WHAT THE EXERCISE ASKS >> What you return must match the data exactly, line for line.

(Collected data entries)

-- -- --

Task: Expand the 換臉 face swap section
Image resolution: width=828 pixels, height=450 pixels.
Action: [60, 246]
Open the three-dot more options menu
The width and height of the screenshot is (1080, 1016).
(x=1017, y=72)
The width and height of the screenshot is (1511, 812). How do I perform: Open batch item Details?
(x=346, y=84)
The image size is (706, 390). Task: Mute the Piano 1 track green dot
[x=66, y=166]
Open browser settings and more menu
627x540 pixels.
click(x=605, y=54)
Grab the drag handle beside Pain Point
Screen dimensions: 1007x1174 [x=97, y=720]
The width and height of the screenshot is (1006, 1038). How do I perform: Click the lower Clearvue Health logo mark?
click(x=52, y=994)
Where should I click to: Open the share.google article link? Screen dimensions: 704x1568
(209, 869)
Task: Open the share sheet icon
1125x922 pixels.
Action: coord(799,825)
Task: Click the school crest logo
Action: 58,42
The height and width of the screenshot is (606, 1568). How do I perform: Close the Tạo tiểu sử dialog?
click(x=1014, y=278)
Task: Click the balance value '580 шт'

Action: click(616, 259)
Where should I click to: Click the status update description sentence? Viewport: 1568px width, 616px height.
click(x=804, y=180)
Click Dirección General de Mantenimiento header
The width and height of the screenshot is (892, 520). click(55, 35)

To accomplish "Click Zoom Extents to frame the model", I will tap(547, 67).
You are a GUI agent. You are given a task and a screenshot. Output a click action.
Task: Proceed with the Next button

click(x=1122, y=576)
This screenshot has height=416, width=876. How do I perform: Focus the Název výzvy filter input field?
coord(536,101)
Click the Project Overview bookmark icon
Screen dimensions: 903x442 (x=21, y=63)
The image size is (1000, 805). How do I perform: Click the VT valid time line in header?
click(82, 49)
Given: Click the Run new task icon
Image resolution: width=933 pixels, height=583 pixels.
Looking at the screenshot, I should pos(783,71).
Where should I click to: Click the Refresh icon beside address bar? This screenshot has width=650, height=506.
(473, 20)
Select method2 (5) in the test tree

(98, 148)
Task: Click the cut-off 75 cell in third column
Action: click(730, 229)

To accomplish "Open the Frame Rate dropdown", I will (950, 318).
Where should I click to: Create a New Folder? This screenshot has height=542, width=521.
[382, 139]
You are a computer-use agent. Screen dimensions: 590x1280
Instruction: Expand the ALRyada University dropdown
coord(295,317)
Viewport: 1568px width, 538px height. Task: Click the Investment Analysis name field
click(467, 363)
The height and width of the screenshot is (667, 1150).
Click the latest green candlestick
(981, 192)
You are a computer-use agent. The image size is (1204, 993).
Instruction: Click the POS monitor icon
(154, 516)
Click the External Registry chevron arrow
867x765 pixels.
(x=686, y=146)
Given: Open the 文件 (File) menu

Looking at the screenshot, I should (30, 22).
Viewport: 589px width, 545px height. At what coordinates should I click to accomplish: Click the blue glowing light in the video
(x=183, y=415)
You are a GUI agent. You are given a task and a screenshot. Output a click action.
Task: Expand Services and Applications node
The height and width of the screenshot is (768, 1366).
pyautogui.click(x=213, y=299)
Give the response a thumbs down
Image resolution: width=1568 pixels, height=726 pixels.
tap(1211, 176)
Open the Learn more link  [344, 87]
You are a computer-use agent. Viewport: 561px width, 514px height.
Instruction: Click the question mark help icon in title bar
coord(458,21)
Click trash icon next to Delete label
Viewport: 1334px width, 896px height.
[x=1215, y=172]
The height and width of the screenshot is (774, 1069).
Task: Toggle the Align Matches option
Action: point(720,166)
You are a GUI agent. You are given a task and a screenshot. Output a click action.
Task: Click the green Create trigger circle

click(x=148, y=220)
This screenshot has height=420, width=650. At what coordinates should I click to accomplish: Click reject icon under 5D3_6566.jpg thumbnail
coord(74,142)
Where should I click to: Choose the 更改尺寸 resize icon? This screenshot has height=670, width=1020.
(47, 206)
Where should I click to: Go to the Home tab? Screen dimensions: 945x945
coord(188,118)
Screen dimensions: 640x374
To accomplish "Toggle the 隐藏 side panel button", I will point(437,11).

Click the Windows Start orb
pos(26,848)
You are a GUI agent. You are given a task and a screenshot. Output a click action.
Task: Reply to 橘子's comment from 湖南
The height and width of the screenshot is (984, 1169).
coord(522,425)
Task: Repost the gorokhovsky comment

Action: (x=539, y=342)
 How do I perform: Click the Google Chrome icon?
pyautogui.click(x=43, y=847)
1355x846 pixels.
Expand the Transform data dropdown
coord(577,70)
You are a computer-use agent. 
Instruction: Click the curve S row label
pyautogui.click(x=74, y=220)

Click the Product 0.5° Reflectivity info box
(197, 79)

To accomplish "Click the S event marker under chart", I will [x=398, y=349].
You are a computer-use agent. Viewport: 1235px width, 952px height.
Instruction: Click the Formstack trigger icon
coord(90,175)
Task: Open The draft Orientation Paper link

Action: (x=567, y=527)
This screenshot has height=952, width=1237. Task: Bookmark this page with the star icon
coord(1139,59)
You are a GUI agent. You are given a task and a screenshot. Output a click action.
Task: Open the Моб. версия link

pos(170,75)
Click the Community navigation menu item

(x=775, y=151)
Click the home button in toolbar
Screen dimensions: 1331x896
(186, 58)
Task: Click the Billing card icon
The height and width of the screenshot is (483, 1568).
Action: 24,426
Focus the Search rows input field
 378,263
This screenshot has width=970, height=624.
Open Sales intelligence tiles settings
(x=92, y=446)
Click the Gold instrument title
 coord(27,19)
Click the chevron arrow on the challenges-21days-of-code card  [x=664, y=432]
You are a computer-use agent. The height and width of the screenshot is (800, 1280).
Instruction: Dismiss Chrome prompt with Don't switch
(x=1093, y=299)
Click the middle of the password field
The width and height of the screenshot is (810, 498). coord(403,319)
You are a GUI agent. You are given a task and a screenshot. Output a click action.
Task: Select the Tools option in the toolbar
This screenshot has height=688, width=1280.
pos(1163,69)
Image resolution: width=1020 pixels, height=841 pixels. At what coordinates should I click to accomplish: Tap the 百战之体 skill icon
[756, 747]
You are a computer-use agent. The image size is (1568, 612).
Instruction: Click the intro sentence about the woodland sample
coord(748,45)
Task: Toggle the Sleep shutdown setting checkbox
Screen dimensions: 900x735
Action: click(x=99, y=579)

-- -- --

RESPONSE TO THIS EXERCISE >>
Task: Expand the 換臉 face swap section
Image resolution: width=828 pixels, height=450 pixels.
Action: [60, 246]
Open the three-dot more options menu
The width and height of the screenshot is (1080, 1016).
(x=1017, y=72)
The width and height of the screenshot is (1511, 812). How do I perform: Open batch item Details?
(x=346, y=84)
The image size is (706, 390). Task: Mute the Piano 1 track green dot
[x=66, y=166]
Open browser settings and more menu
627x540 pixels.
click(x=605, y=54)
Grab the drag handle beside Pain Point
Screen dimensions: 1007x1174 [x=97, y=720]
The width and height of the screenshot is (1006, 1038). How do I perform: Click the lower Clearvue Health logo mark?
click(x=52, y=994)
Where should I click to: Open the share.google article link? Screen dimensions: 704x1568
(209, 869)
Task: Open the share sheet icon
1125x922 pixels.
Action: coord(799,825)
Task: Click the school crest logo
Action: 58,42
The height and width of the screenshot is (606, 1568). How do I perform: Close the Tạo tiểu sử dialog?
click(x=1014, y=278)
Task: Click the balance value '580 шт'

Action: click(616, 259)
Where should I click to: Click the status update description sentence? Viewport: 1568px width, 616px height.
click(x=804, y=180)
Click Dirección General de Mantenimiento header
The width and height of the screenshot is (892, 520). click(55, 35)

To accomplish "Click Zoom Extents to frame the model", I will tap(547, 67).
You are a GUI agent. You are given a task and a screenshot. Output a click action.
Task: Proceed with the Next button

click(x=1122, y=576)
This screenshot has height=416, width=876. How do I perform: Focus the Název výzvy filter input field?
coord(536,101)
Click the Project Overview bookmark icon
Screen dimensions: 903x442 (x=21, y=63)
The image size is (1000, 805). How do I perform: Click the VT valid time line in header?
click(82, 49)
Given: Click the Run new task icon
Image resolution: width=933 pixels, height=583 pixels.
Looking at the screenshot, I should pos(783,71).
Where should I click to: Click the Refresh icon beside address bar? This screenshot has width=650, height=506.
(473, 20)
Select method2 (5) in the test tree

(98, 148)
Task: Click the cut-off 75 cell in third column
Action: click(730, 229)

To accomplish "Open the Frame Rate dropdown", I will (950, 318).
Where should I click to: Create a New Folder? This screenshot has height=542, width=521.
[382, 139]
You are a computer-use agent. Screen dimensions: 590x1280
Instruction: Expand the ALRyada University dropdown
coord(295,317)
Viewport: 1568px width, 538px height. Task: Click the Investment Analysis name field
click(467, 363)
The height and width of the screenshot is (667, 1150).
Click the latest green candlestick
(981, 192)
You are a computer-use agent. The image size is (1204, 993).
Instruction: Click the POS monitor icon
(154, 516)
Click the External Registry chevron arrow
867x765 pixels.
(x=686, y=146)
Given: Open the 文件 (File) menu

Looking at the screenshot, I should (30, 22).
Viewport: 589px width, 545px height. At what coordinates should I click to accomplish: Click the blue glowing light in the video
(x=183, y=415)
You are a GUI agent. You are given a task and a screenshot. Output a click action.
Task: Expand Services and Applications node
The height and width of the screenshot is (768, 1366).
pyautogui.click(x=213, y=299)
Give the response a thumbs down
Image resolution: width=1568 pixels, height=726 pixels.
tap(1211, 176)
Open the Learn more link  [344, 87]
You are a computer-use agent. Viewport: 561px width, 514px height.
Instruction: Click the question mark help icon in title bar
coord(458,21)
Click trash icon next to Delete label
Viewport: 1334px width, 896px height.
[x=1215, y=172]
The height and width of the screenshot is (774, 1069).
Task: Toggle the Align Matches option
Action: point(720,166)
You are a GUI agent. You are given a task and a screenshot. Output a click action.
Task: Click the green Create trigger circle

click(x=148, y=220)
This screenshot has height=420, width=650. At what coordinates should I click to accomplish: Click reject icon under 5D3_6566.jpg thumbnail
coord(74,142)
Where should I click to: Choose the 更改尺寸 resize icon? This screenshot has height=670, width=1020.
(47, 206)
Where should I click to: Go to the Home tab? Screen dimensions: 945x945
coord(188,118)
Screen dimensions: 640x374
To accomplish "Toggle the 隐藏 side panel button", I will point(437,11).

Click the Windows Start orb
pos(26,848)
You are a GUI agent. You are given a task and a screenshot. Output a click action.
Task: Reply to 橘子's comment from 湖南
The height and width of the screenshot is (984, 1169).
coord(522,425)
Task: Repost the gorokhovsky comment

Action: (x=539, y=342)
 How do I perform: Click the Google Chrome icon?
pyautogui.click(x=43, y=847)
1355x846 pixels.
Expand the Transform data dropdown
coord(577,70)
You are a computer-use agent. 
Instruction: Click the curve S row label
pyautogui.click(x=74, y=220)

Click the Product 0.5° Reflectivity info box
(197, 79)

To accomplish "Click the S event marker under chart", I will [x=398, y=349].
You are a computer-use agent. Viewport: 1235px width, 952px height.
Instruction: Click the Formstack trigger icon
coord(90,175)
Task: Open The draft Orientation Paper link

Action: (x=567, y=527)
This screenshot has height=952, width=1237. Task: Bookmark this page with the star icon
coord(1139,59)
You are a GUI agent. You are given a task and a screenshot. Output a click action.
Task: Open the Моб. версия link

pos(170,75)
Click the Community navigation menu item

(x=775, y=151)
Click the home button in toolbar
Screen dimensions: 1331x896
(186, 58)
Task: Click the Billing card icon
The height and width of the screenshot is (483, 1568).
Action: 24,426
Focus the Search rows input field
 378,263
This screenshot has width=970, height=624.
Open Sales intelligence tiles settings
(x=92, y=446)
Click the Gold instrument title
 coord(27,19)
Click the chevron arrow on the challenges-21days-of-code card  [x=664, y=432]
You are a computer-use agent. The height and width of the screenshot is (800, 1280).
Instruction: Dismiss Chrome prompt with Don't switch
(x=1093, y=299)
Click the middle of the password field
The width and height of the screenshot is (810, 498). coord(403,319)
You are a GUI agent. You are given a task and a screenshot. Output a click action.
Task: Select the Tools option in the toolbar
This screenshot has height=688, width=1280.
pos(1163,69)
Image resolution: width=1020 pixels, height=841 pixels. At what coordinates should I click to accomplish: Tap the 百战之体 skill icon
[756, 747]
You are a computer-use agent. The image size is (1568, 612).
Instruction: Click the intro sentence about the woodland sample
coord(748,45)
Task: Toggle the Sleep shutdown setting checkbox
Screen dimensions: 900x735
Action: click(x=99, y=579)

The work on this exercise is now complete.